Sometimes called sea butterflies because of how they appear to flap their “wings” as they swim through the water column, fat-rich pteropods are an important food source for organisms ranging from other plankton to juvenile salmon to whales. They make shells by fixing calcium carbonate in ocean water to form an exoskeleton.
“It appears that pteropods make thinner shells where upwelling brings water that is colder and lower in pH to the surface, ” said lead author Lisette Mekkes of Naturalis Biodiversity Centers and the University of Amsterdam in the Netherlands. Mekkes added that while some shells also showed signs of dissolution, the change in shell thickness was particularly pronounced, demonstrating that acidified water interfered with pteropods’ ability to build their shells.
The scientists examined shells of pteropods collected during the 2016 NOAA Ocean Acidification Program research cruise in the northern California Current Ecosystem onboard the NOAA Ship Ronald H. Brown. Shell thicknesses of 80 of the tiny creatures — no larger than the head of a pin — were analyzed using 3D scans provided by micron-scale computer tomography, a high-resolution X-ray technique. The scientists also examined the shells with a scanning electron microscope to assess if thinner shells were a result of dissolution. They also used DNA analysis to make sure the examined specimens belonged to a single population.
“Pteropod shells protect against predation and infection, but making thinner shells could also be an adaptive or acclimation strategy,” said Katja Peijnenburg, group leader at Naturalis Biodiversity Center. “However, an important question is how long can pteropods continue making thinner shells in rapidly acidifying waters?”
The California Current Ecosystem along the West Coast is especially vulnerable to ocean acidification because it not only absorbs carbon dioxide from the atmosphere, but is also bathed by seasonal upwelling of carbon-dioxide rich waters from the deep ocean. In recent years these waters have grown increasingly corrosive as a result of the increasing amounts of atmospheric carbon dioxide absorbed into the ocean.

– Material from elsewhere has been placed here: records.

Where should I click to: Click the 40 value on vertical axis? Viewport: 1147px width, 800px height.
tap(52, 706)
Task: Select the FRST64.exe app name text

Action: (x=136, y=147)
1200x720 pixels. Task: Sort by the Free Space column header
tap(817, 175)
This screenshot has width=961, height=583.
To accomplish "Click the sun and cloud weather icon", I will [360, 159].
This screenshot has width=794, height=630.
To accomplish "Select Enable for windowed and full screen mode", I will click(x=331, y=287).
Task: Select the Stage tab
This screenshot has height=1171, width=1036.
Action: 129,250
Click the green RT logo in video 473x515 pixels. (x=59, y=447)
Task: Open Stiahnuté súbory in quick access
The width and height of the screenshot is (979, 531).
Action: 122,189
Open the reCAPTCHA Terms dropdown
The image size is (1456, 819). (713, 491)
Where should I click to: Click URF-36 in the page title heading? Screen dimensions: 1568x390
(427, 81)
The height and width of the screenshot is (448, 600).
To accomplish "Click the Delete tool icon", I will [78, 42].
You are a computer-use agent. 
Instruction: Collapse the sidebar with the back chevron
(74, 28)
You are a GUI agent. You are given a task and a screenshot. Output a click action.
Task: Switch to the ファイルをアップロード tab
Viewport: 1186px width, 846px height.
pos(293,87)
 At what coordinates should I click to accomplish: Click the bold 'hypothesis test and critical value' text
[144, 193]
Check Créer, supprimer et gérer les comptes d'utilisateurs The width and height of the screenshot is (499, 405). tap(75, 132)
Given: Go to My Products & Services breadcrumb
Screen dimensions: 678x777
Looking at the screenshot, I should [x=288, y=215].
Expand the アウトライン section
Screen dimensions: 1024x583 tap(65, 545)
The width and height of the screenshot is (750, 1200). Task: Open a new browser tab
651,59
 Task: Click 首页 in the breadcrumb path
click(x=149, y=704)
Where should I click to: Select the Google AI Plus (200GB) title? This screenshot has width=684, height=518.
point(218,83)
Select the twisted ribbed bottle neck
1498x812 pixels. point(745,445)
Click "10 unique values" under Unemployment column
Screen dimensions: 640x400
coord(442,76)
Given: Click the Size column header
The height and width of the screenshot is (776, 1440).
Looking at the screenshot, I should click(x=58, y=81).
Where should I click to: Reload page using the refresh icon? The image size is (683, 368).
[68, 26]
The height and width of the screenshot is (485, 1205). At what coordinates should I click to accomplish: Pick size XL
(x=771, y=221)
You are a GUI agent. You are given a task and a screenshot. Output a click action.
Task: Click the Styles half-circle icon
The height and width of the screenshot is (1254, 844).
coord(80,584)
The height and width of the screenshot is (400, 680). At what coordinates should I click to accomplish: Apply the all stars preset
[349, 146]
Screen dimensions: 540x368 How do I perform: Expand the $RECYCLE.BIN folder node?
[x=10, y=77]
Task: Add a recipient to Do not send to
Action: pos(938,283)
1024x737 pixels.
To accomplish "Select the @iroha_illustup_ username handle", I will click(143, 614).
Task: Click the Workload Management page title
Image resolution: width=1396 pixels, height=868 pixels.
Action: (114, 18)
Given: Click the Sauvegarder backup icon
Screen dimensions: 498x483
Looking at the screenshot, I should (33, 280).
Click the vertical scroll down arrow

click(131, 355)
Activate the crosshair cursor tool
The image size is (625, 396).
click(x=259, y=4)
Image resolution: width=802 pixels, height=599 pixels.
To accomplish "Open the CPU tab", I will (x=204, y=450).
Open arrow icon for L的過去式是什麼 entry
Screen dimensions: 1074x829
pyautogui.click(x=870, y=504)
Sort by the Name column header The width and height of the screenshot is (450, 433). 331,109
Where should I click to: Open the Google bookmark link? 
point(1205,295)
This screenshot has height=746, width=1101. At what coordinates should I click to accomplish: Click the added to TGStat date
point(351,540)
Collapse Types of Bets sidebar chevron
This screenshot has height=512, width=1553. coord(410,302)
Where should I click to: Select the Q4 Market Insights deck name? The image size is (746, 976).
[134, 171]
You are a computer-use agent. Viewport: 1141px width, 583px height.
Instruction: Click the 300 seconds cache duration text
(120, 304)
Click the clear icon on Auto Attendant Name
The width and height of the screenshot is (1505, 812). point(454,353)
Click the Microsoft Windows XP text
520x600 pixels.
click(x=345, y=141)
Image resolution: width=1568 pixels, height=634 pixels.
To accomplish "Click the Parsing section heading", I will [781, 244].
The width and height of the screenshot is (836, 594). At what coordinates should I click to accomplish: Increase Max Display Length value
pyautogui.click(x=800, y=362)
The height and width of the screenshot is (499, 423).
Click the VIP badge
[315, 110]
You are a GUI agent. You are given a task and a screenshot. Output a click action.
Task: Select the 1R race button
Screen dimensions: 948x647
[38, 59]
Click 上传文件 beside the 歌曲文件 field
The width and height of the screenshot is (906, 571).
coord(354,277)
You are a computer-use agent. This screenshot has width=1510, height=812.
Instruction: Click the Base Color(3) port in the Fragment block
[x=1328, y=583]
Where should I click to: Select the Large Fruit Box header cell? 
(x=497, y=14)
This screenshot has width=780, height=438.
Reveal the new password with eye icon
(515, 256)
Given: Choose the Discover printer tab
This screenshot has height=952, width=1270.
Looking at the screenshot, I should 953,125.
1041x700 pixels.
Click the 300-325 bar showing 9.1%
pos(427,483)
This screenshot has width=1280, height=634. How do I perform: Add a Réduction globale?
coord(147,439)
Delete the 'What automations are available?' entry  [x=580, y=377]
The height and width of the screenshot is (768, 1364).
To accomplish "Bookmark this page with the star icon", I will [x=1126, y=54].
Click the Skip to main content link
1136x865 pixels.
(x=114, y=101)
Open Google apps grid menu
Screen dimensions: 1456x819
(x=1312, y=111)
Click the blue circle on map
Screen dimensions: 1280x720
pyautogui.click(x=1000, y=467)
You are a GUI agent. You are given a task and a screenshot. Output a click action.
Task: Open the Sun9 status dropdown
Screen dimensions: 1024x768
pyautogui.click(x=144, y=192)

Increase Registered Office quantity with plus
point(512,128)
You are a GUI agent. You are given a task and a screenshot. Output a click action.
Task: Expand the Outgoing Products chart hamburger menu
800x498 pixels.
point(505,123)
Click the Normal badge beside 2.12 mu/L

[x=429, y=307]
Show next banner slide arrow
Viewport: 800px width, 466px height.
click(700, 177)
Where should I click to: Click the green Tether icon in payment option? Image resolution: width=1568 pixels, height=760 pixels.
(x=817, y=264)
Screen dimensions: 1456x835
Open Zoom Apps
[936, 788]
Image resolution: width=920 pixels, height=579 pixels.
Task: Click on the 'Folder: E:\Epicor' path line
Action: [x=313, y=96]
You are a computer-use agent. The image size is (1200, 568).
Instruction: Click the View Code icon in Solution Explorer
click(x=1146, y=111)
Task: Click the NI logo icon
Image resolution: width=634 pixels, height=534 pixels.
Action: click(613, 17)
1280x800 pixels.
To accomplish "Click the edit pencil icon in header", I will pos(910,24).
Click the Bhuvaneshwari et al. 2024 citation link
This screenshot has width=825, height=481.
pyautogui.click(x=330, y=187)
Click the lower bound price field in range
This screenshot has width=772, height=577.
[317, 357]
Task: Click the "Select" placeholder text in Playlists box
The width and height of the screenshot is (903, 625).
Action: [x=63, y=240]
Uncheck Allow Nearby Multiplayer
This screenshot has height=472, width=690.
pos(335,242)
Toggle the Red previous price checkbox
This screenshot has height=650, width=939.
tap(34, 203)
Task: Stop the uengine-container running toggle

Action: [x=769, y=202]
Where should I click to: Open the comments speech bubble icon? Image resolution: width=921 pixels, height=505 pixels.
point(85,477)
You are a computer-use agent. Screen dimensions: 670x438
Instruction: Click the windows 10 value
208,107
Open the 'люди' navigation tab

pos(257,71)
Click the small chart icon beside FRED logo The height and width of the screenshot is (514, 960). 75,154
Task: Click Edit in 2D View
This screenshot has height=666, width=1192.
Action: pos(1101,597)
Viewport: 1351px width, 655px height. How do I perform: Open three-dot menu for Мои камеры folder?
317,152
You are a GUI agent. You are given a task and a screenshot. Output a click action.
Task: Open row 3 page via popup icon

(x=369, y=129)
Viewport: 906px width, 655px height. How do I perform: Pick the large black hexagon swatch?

“Our research shows that within two to three months, pteropods transported by currents from the open-ocean to more corrosive nearshore waters have difficulty building their shells,” said Nina Bednarsek, a research scientist from the Southern California Coastal Water Research Project in Costa Mesa, California, a coauthor of the study.
Over the last two-and-a-half centuries, scientists say, the global ocean has absorbed approximately 620 billion tons of carbon dioxide from emissions released into the atmosphere by burning fossil fuels, changes in land-use, and cement production, resulting in a process called ocean acidification.
“The new research provides the foundation for understanding how pteropods and other microscopic organisms are actively affected by progressing ocean acidification and how these changes can impact the global carbon cycle and ecological communities,” said Richard Feely, NOAA Pacific Marine Environmental Laboratory and chief scientist for the cruise.
This research was supported by NOAA’s Ocean Acidification Program.